To celebrate the anniversary, the Public is mounting two forest-oriented productions for this year’s Shakespeare in the Park: “As You Like It,” Shakespeare’s romantic comedy that takes place in enchanted Forest of Arden, and “Into the Woods,” a new staging of Stephen Sondheim’s classic 1986 musical starring Amy Adams, Denis O’Hare and Donna Murphy. Pentagram’s Paula Scher has designed the festival campaign, which launched this past weekend with a full-page ad in The New York Times and will be seen in posters going up this week in the streets, subways and buses of New York, along with a program of signage at the Delacorte.

Scher started designing the posters for Shakespeare in the Park in 1994, and her 18th campaign represents a departure from the graphic language of past seasons. This year’s campaign, designed with Kirstin Huber, the Public’s in-house graphic designer, has a looser feel than past posters—it's fun, celebratory, and purely about the park. The tagline of “Shakespeare and Sondheim in the Park” appears in a large swath of verdant green with a rough edge that evokes trees and greenery. Smaller typographic elements diagram a kind of journey through the woods, with bits of information pointing out a path through the green.

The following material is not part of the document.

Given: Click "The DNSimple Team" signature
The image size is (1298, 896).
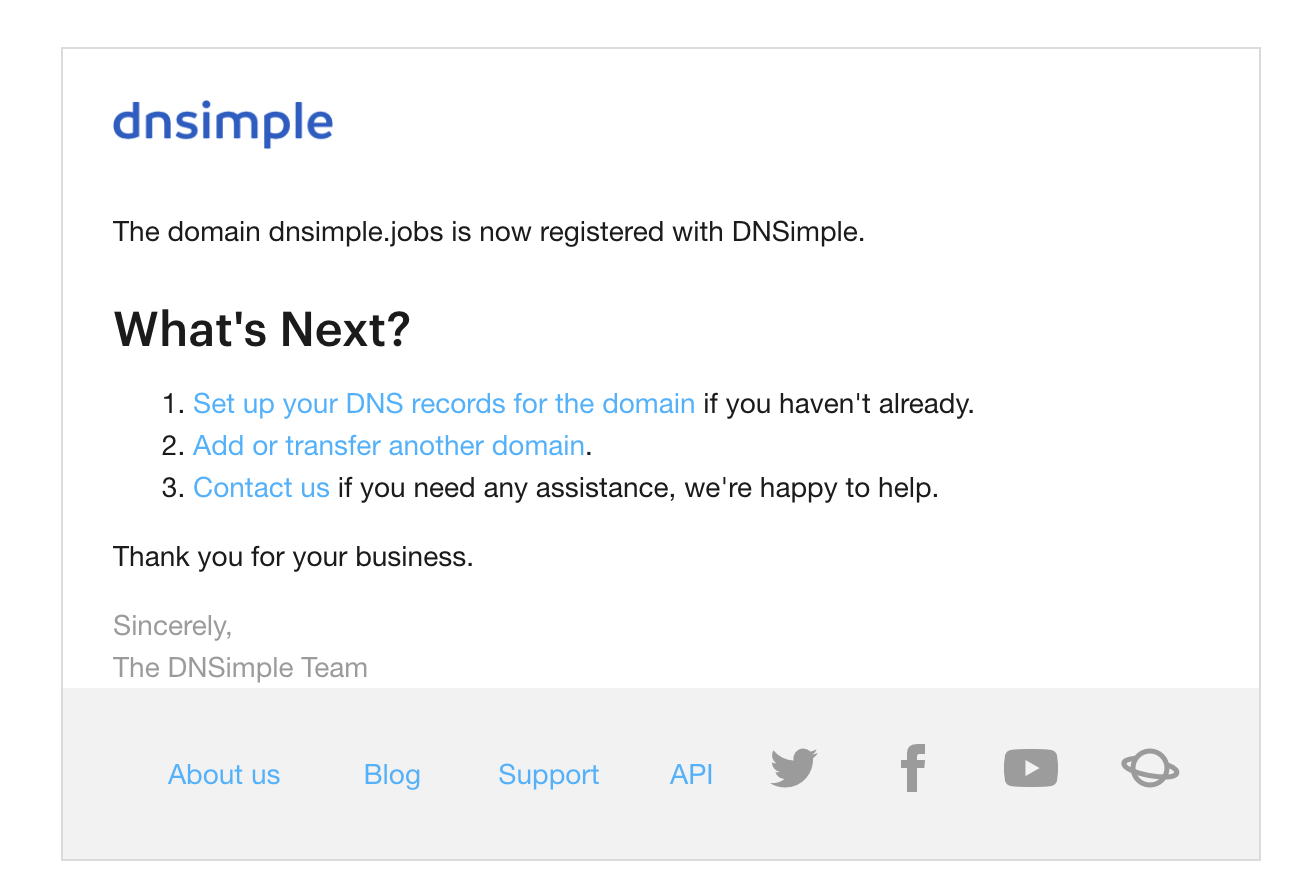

The campaign prominently displays the Public’s logo, to help brand Shakespeare in the Park as the institution’s most visible program. The rough edge of the green provides a place to integrate the many sponsor logos, one of the annual challenges of designing the posters. The slightly abstract nature of this year’s campaign allowed the designers to expand it into a program of custom signage that will be installed at the Delacorte. It also allowed for a break from the established look of the Public graphics, as a new campaign for the Public will emerge this fall to coincide with the completion of the extensive renovation of the institution’s lobby and façade at its Astor Place home.